Ma se la sua è una storia atipica, come mai non l’ho mai sentita raccontare in televisione? La risposta a questa domanda è che Elenoire è lo specchio dei nostri tempi. Abbiamo tutti una gran furia, non ci soffermiamo mai abbastanza ad approfondire le cose perché ci sono troppi stimoli. Lei al solo sentir nominare la tv ribalta gli occhi all’indietro: «Figurati… non vanno oltre al mio personaggio. Il mondo della tv è una piccola mafia, invitano solo chi vogliono loro e al patto che dica ciò che vogliono loro. In tv non potrei mai fare una chiacchierata come questa, li mi chiamerebbero solo per parlare di droghe, clienti, cazzi o “Carpisa è il male”. Mai ricevuto una chiamata dalla D’Urso. Sarà una gran professionista, ma umanamente la disprezzo».

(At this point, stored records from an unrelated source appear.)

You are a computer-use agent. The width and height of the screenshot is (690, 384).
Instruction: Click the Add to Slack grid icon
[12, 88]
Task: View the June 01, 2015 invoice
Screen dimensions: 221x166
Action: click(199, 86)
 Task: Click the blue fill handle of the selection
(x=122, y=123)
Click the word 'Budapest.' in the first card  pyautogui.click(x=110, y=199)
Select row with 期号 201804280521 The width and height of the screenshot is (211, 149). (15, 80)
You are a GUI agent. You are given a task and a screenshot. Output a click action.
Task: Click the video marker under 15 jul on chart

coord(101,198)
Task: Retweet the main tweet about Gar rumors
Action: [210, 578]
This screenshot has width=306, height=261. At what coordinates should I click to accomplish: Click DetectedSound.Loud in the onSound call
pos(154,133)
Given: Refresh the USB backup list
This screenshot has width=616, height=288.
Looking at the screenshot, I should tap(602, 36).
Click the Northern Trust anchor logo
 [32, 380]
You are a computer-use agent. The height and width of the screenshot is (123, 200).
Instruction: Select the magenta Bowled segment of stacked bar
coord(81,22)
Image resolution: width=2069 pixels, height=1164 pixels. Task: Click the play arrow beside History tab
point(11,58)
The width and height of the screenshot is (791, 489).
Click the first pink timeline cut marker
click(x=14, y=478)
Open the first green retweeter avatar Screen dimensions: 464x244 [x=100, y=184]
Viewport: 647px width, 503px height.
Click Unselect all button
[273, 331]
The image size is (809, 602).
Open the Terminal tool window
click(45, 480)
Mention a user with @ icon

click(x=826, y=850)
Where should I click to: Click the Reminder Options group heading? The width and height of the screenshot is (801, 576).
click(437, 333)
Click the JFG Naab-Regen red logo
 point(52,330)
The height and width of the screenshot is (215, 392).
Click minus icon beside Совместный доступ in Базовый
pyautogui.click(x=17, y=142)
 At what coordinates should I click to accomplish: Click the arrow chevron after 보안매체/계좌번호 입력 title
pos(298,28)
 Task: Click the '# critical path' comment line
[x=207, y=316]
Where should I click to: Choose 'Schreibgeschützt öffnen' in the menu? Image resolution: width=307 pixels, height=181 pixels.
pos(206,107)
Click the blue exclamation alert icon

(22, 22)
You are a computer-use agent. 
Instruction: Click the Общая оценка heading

Quando scendiamo in strada per salutarci mi sento ancora più goffo di quando l’ho incontrata. Di lei ho l’immagine dei video che sembrano frivoli ma sono geniali. Quante volte ho urlato alla mia ragazza: Carpisa è il male! Quante volte li ho guardati in totale adorazione? Quante volte ho riso leggendo il suo decalogo sul perché non rispondere mai su WhatsApp, che è volgare? La cosa che mi ha sempre affascinato è il loro potenziale allegorico, la capacità di scherzare su cose “povere” per difendere un ideale astratto e alto in tempi bui e conformisti.
Mentre la saluto mi rendo conto di tutto questo e mi emoziono. Voglio esserci, allora forse per la terza volta nella vita mi faccio una foto con una persona famosa. Viene male, cioè io vengo male. Lei invece risplende, fiera, perfetta in ogni scatto. Così la lascio andare col suo passo svelto, mentre si fa spazio nella folla e mi saluta con lo stesso mantra che mi rimarrà in testa per diversi giorni ancora: «Elenoire Ferruzzi non ho paura di niente e di nessuno. Scrivilo. C’è sempre una soluzione a tutto».